■ **THE TASK**
In the records below, find the line that contains "Click the structure" and the line that contains "Click the Text tool icon in timeline toolbar". Set down exactly those lines and every line between them, and nothing more.

■ **INFORMATION**
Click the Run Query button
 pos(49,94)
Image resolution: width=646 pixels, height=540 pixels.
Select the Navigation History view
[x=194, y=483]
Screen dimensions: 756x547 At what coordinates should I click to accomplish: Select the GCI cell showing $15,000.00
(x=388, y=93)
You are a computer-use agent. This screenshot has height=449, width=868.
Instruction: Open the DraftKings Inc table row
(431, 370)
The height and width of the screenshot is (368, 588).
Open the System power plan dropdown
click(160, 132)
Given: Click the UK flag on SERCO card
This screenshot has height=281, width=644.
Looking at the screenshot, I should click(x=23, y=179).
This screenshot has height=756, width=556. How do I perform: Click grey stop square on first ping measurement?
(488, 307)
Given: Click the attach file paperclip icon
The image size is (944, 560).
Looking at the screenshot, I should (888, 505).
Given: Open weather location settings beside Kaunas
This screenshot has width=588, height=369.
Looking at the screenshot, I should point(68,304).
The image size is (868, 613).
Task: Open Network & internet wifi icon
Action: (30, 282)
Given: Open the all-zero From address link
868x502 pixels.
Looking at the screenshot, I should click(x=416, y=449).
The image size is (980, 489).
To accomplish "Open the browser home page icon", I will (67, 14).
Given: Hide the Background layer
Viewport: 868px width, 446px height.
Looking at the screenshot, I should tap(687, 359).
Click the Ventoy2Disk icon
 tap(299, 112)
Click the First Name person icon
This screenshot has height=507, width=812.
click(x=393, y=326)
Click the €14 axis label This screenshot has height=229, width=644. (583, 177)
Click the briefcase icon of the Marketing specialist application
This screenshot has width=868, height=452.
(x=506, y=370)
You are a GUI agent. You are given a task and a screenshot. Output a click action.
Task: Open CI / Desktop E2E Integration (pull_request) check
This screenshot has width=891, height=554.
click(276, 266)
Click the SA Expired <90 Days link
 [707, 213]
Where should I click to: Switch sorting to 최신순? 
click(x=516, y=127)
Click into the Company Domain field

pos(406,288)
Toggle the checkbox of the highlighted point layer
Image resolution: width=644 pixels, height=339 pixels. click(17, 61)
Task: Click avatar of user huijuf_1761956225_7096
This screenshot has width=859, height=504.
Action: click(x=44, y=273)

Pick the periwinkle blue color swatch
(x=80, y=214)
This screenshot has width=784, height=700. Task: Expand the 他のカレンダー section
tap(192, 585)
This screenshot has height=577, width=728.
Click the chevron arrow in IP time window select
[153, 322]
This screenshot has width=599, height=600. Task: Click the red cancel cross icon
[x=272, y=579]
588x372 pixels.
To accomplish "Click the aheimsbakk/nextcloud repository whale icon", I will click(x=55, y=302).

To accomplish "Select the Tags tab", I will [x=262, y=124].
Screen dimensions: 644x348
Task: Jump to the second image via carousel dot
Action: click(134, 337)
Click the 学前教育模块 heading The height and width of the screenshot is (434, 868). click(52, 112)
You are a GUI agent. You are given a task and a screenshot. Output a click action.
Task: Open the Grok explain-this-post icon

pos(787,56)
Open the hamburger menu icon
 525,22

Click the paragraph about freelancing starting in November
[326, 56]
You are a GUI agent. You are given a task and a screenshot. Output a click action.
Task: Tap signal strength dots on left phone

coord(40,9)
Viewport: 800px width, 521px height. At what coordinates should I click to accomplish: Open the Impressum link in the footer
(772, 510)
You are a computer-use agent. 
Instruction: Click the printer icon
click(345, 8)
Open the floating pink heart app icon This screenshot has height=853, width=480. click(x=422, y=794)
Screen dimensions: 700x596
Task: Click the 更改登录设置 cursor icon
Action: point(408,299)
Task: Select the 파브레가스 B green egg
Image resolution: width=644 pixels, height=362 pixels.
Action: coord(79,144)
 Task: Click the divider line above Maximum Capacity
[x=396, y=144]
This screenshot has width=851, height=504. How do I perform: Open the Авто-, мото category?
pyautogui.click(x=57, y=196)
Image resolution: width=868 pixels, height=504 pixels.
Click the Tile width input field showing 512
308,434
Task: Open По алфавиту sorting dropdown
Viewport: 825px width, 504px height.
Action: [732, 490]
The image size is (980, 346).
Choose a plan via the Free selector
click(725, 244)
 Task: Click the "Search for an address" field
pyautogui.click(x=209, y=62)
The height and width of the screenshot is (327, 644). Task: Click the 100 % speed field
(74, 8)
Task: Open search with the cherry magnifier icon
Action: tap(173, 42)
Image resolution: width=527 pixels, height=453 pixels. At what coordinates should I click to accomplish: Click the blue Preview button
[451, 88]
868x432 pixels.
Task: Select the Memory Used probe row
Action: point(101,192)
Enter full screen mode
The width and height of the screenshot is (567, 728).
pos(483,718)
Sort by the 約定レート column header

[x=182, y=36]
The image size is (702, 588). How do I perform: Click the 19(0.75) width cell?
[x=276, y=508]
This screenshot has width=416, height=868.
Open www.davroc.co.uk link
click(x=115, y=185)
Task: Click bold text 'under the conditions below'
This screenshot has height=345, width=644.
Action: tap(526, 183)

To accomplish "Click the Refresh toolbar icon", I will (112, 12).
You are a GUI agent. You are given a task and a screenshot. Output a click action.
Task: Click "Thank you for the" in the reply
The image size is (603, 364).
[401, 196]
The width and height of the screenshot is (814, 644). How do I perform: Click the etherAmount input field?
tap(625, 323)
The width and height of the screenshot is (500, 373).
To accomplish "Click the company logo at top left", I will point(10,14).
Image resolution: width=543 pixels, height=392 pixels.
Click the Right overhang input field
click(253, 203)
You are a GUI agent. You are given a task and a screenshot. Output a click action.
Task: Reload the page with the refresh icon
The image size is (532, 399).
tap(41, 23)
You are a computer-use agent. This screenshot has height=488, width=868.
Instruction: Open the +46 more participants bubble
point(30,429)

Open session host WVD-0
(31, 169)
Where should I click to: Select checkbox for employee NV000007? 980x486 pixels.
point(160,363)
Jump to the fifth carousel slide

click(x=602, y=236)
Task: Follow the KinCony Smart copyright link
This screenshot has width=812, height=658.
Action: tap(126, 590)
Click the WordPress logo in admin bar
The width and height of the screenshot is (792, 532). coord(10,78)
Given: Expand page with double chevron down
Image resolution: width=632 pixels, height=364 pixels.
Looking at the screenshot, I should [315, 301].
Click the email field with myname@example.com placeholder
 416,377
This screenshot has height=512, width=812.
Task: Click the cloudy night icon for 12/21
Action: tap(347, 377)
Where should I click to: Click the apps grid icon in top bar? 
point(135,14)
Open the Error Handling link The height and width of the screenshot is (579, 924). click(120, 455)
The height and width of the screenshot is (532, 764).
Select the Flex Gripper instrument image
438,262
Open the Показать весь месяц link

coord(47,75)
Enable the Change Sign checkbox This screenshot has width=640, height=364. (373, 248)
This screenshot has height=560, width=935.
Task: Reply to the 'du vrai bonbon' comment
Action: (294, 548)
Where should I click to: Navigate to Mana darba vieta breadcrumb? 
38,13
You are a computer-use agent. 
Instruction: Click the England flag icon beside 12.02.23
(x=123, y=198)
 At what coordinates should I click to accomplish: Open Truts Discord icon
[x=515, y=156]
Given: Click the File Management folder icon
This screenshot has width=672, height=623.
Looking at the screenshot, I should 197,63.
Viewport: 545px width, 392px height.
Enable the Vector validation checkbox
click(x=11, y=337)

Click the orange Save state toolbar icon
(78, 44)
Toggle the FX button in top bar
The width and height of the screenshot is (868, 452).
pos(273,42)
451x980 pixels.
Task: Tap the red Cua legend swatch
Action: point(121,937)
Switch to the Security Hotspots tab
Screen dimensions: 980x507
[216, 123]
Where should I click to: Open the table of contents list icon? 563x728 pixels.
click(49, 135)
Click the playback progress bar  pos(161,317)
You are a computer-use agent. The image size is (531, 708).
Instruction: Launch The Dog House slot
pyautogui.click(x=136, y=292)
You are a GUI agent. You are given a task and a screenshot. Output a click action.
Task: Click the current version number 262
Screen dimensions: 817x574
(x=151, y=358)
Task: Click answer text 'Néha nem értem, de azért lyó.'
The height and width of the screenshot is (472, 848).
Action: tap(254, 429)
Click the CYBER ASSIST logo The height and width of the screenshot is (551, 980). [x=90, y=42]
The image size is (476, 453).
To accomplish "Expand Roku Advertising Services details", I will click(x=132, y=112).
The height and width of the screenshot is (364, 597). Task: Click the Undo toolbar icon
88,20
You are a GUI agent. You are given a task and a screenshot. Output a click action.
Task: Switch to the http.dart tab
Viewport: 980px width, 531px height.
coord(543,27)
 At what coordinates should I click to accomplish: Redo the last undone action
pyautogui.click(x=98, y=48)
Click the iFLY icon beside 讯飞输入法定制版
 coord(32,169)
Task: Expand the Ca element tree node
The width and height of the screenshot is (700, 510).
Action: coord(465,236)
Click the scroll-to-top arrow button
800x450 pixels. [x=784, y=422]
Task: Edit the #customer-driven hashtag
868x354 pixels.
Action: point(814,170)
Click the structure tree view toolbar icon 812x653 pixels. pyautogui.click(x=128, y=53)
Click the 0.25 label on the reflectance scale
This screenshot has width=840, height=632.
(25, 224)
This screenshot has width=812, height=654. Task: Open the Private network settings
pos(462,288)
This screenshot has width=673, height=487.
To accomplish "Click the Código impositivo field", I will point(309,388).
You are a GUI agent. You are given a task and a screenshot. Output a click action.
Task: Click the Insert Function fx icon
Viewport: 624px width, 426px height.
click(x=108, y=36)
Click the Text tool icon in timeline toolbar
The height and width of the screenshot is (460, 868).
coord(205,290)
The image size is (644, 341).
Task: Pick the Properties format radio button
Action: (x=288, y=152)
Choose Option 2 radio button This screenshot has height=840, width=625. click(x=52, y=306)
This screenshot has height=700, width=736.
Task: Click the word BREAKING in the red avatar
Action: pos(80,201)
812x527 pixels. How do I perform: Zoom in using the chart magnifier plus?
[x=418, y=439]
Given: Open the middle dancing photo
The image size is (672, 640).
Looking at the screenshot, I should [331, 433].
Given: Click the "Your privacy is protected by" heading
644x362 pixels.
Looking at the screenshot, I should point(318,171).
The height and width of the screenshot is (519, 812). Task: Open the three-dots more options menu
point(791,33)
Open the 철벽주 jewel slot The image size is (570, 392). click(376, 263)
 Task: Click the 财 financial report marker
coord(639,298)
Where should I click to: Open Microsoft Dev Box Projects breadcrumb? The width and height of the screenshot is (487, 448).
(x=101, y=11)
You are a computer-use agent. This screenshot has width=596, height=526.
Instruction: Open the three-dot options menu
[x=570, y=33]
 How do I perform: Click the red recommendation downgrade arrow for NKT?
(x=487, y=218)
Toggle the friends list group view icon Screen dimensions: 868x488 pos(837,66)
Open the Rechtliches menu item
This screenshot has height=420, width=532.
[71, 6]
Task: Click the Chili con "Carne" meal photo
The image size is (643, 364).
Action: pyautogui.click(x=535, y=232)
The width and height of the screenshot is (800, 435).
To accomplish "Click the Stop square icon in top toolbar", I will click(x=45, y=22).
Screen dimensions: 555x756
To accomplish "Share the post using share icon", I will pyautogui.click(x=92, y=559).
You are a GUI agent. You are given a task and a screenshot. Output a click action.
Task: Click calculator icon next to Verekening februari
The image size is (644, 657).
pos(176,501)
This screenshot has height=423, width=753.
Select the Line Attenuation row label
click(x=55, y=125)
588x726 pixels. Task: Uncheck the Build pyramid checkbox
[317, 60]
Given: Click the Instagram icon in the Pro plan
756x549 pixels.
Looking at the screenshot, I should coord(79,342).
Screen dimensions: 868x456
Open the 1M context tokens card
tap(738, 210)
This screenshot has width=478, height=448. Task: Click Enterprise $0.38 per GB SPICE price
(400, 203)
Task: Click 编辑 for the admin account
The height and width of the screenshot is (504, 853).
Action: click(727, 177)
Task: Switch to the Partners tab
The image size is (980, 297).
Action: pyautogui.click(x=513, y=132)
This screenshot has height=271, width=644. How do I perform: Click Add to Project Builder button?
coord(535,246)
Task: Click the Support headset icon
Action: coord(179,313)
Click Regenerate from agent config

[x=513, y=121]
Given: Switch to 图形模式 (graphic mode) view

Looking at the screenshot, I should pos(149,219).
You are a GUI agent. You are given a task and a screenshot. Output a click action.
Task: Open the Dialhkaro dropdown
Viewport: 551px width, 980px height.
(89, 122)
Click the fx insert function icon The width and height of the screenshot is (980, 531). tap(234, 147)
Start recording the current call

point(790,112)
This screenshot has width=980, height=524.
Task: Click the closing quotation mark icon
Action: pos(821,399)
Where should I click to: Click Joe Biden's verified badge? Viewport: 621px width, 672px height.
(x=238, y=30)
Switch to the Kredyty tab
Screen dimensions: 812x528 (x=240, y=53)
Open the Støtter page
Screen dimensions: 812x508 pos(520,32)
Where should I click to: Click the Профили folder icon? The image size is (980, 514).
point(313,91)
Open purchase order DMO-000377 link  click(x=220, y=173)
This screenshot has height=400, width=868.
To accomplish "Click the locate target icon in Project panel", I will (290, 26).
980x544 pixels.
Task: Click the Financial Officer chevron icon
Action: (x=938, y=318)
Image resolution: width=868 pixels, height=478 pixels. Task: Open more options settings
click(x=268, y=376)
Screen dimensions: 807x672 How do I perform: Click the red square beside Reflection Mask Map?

■ **RESPONSE AREA**
Click the structure tree view toolbar icon 812x653 pixels. pyautogui.click(x=128, y=53)
Click the 0.25 label on the reflectance scale
This screenshot has width=840, height=632.
(25, 224)
This screenshot has width=812, height=654. Task: Open the Private network settings
pos(462,288)
This screenshot has width=673, height=487.
To accomplish "Click the Código impositivo field", I will point(309,388).
You are a GUI agent. You are given a task and a screenshot. Output a click action.
Task: Click the Insert Function fx icon
Viewport: 624px width, 426px height.
click(x=108, y=36)
Click the Text tool icon in timeline toolbar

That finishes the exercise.